### What you should do
Output exactly the lines below, starting with the line that has "Szyny CPM (349, 395)" and going on through the line that has "Kontakt (467, 29)", both included, and no other lines.
Top of Data shown
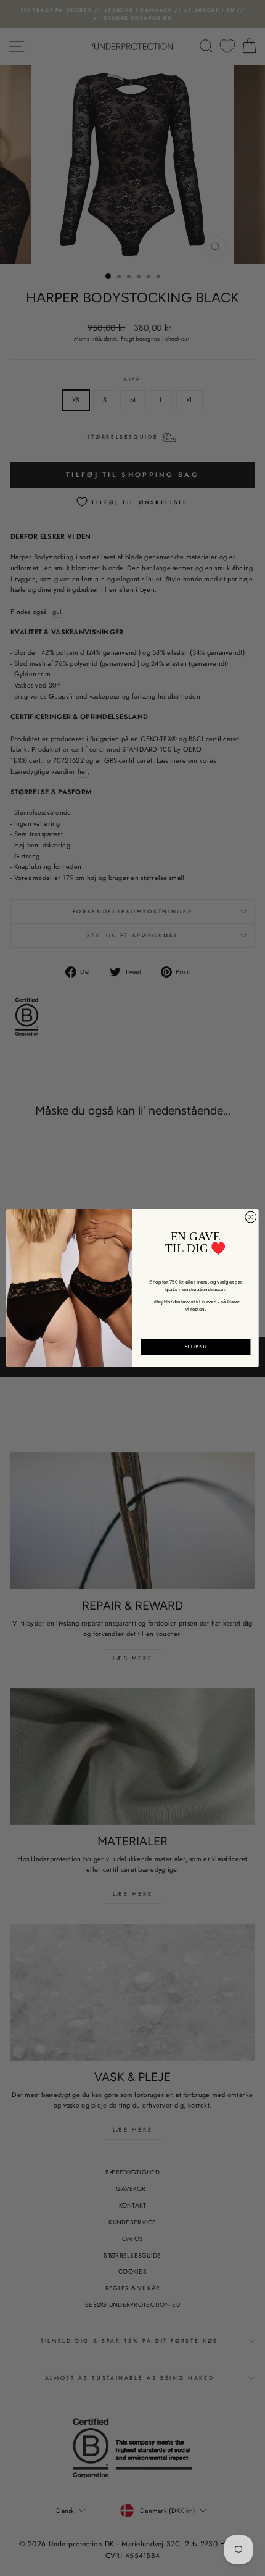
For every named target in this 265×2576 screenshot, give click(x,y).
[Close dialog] (250, 1217)
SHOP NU (195, 1347)
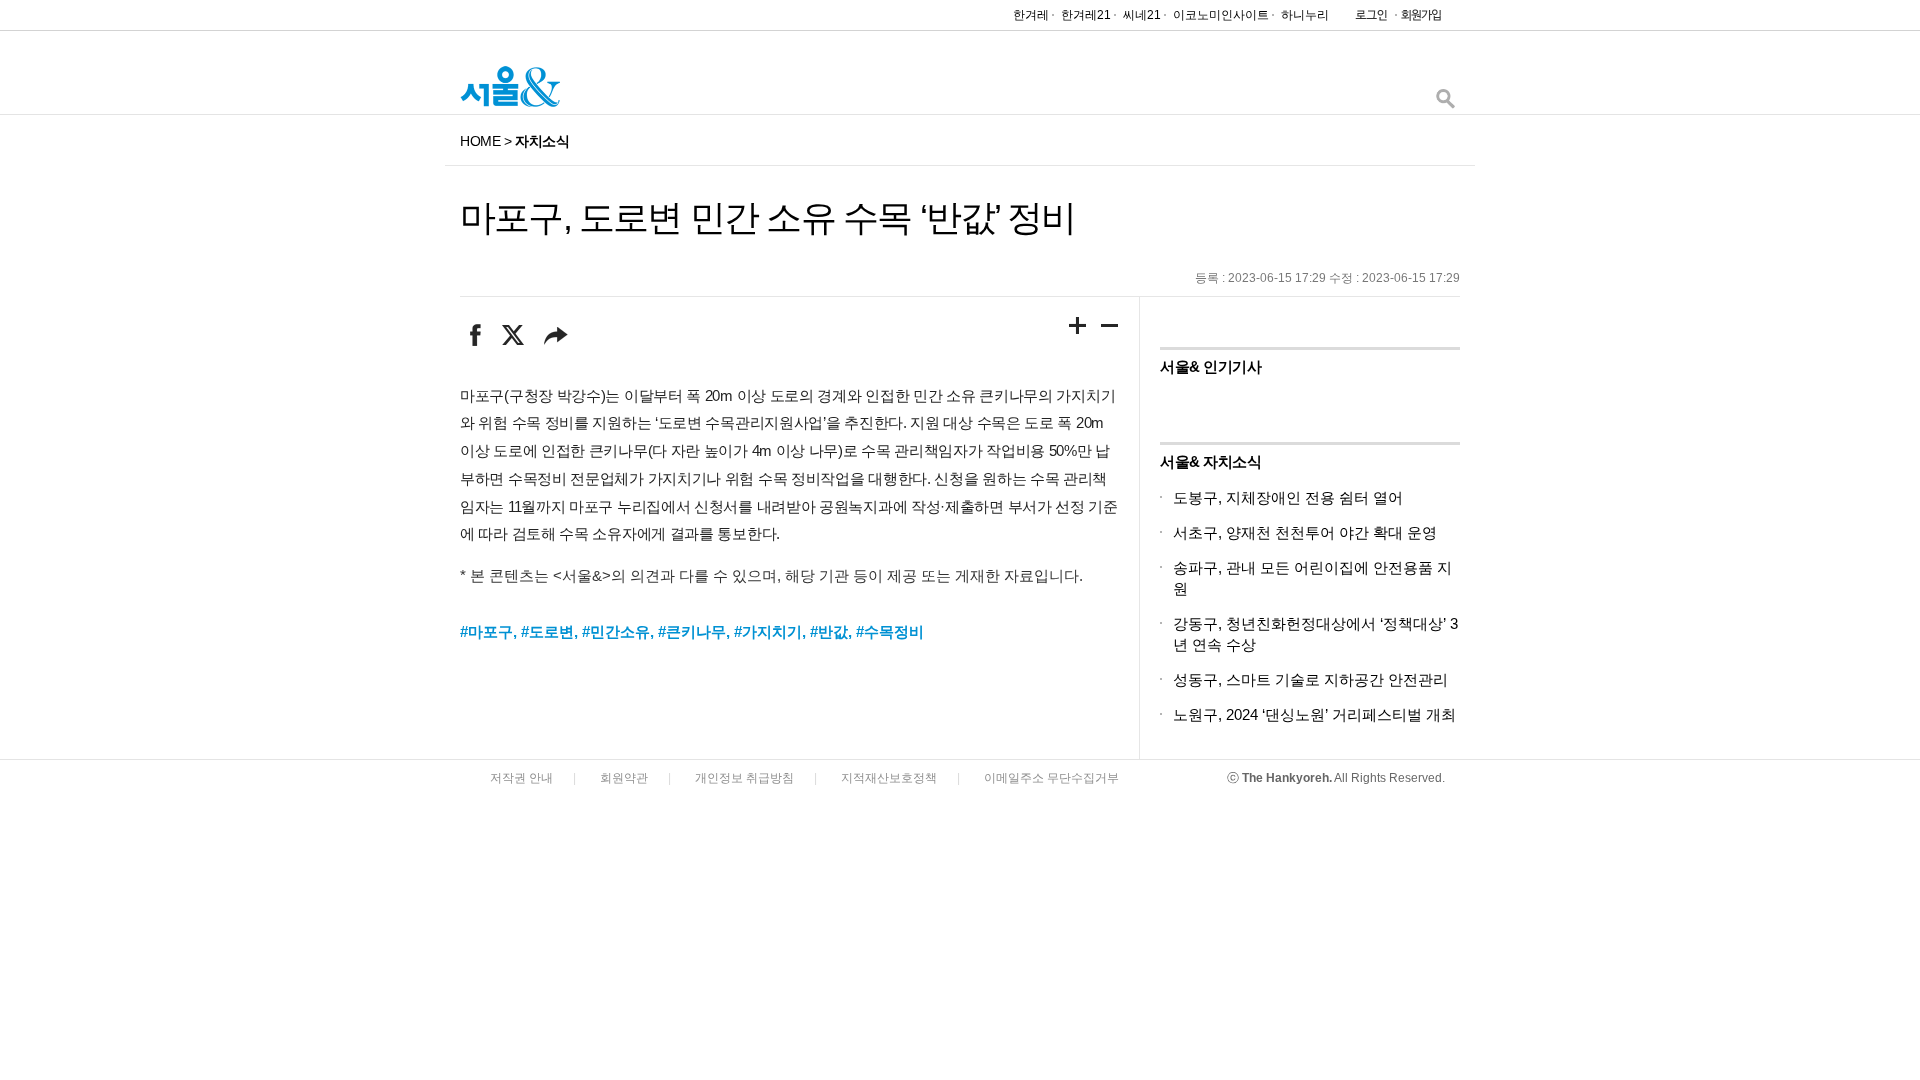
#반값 (829, 631)
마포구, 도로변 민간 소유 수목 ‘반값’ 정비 (767, 217)
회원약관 (624, 778)
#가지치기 (768, 631)
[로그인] (1366, 19)
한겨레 (1031, 15)
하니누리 (1305, 15)
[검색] (1445, 103)
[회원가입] (1420, 19)
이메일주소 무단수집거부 (1051, 778)
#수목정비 (890, 631)
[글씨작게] (1110, 329)
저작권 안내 (521, 778)
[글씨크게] (1078, 329)
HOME (480, 141)
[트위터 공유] (512, 335)
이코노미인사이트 (1221, 15)
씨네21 (1142, 15)
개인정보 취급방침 (744, 778)
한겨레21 (1086, 15)
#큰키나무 (692, 631)
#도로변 (547, 631)
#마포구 (486, 631)
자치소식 (542, 141)
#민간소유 (616, 631)
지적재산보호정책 (889, 778)
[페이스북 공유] (475, 335)
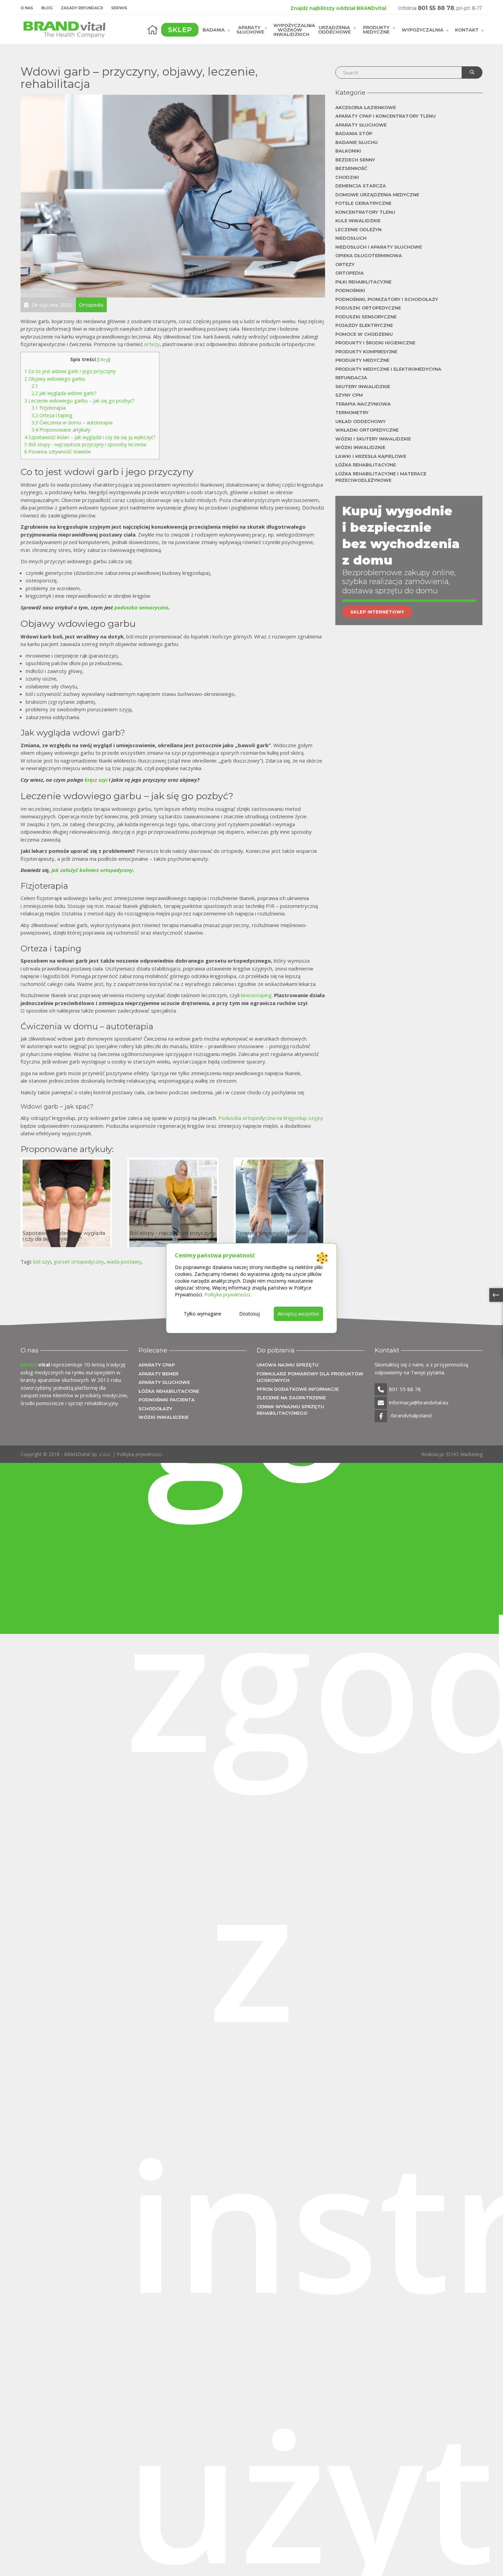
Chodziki (347, 177)
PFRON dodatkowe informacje (298, 1389)
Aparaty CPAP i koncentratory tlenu (385, 116)
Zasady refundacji (82, 7)
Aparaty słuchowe (250, 30)
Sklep (180, 30)
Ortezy (344, 264)
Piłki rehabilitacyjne (363, 282)
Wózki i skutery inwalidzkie (373, 438)
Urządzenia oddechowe (334, 30)
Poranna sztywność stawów (57, 451)
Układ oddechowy (360, 421)
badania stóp (353, 133)
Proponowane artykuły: (61, 429)
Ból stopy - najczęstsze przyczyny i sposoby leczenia (85, 444)
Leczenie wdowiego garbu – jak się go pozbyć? (79, 400)
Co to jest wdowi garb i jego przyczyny (70, 371)
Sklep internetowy (377, 612)
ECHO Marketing (464, 1454)
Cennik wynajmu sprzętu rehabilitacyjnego (290, 1410)
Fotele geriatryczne (363, 203)
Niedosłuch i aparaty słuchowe (378, 247)
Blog (47, 7)
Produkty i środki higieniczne (375, 342)
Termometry (352, 412)
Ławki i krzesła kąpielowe (370, 456)
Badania (214, 29)
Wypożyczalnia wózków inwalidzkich (293, 29)
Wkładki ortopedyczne (367, 430)
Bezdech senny (355, 159)
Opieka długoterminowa (368, 255)
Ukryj (104, 359)
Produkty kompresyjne (366, 351)
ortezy (152, 344)
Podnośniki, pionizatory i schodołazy (386, 299)
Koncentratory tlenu (365, 212)
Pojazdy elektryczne (364, 325)
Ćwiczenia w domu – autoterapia (72, 422)
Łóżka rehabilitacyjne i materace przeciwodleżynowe (380, 477)
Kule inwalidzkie (358, 220)
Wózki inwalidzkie (360, 447)
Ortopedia (349, 273)
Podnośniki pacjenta (167, 1399)
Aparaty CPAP (157, 1365)
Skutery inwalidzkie (362, 386)
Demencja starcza (360, 185)
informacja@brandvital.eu (418, 1402)
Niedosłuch (350, 238)
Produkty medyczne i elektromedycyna (388, 369)
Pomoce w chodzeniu (364, 334)
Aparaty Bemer (158, 1373)
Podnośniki (350, 290)
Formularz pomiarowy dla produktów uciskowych (310, 1377)
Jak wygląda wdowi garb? (63, 393)
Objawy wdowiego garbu (54, 378)
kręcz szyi (96, 779)
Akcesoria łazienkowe (365, 107)
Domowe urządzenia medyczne (377, 194)
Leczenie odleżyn (358, 229)
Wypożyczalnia (422, 29)
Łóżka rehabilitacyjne (365, 464)
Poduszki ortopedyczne (368, 308)
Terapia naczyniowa (363, 404)
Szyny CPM (349, 395)
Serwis (119, 7)
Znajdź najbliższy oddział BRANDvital (338, 8)
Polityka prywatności (139, 1454)
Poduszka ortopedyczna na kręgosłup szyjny (270, 1117)
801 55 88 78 (436, 8)
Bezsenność (351, 168)
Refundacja (351, 377)
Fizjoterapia (48, 408)
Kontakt (467, 29)
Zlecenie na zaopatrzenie (291, 1397)
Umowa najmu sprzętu (288, 1365)
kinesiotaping (256, 995)
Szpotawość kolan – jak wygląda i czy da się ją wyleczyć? (90, 437)
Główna (152, 30)
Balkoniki (348, 151)
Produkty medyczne (376, 30)
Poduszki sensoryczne (366, 316)
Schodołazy (155, 1408)
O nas (27, 7)
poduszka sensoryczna (141, 607)
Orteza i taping (52, 415)
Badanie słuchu (356, 142)
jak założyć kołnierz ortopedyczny (92, 870)
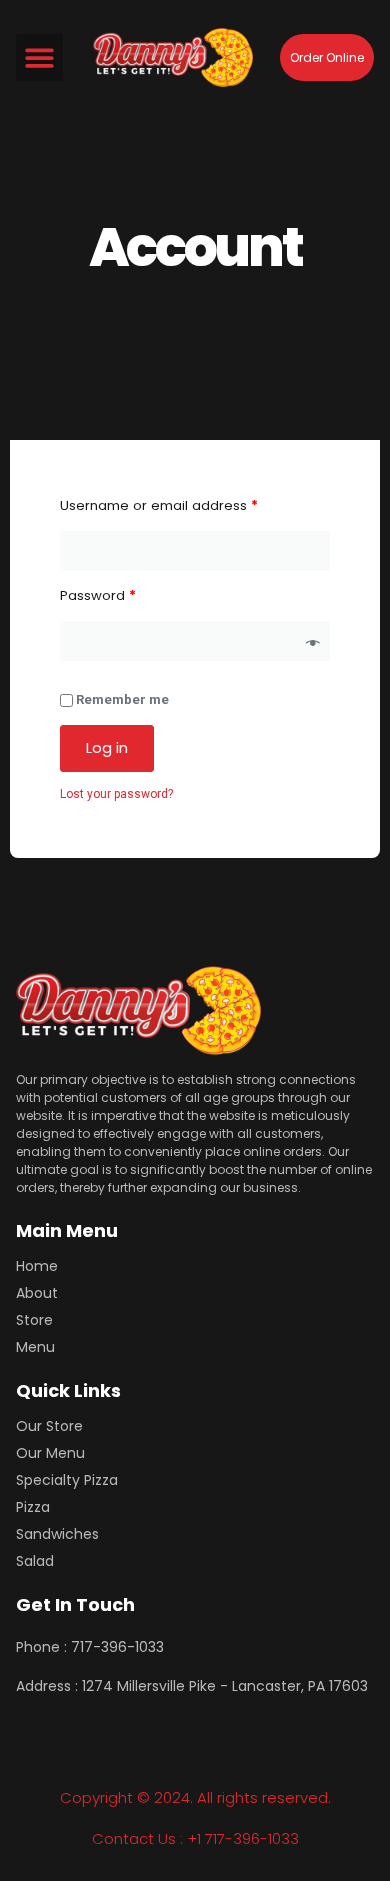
Bottom of Data shown
### Written answer
Szyny CPM (349, 395)
Serwis (119, 7)
Znajdź najbliższy oddział BRANDvital (338, 8)
Polityka prywatności (139, 1454)
Poduszka ortopedyczna na kręgosłup szyjny (270, 1117)
801 55 88 78 (436, 8)
Bezsenność (351, 168)
Refundacja (351, 377)
Fizjoterapia (48, 408)
Kontakt (467, 29)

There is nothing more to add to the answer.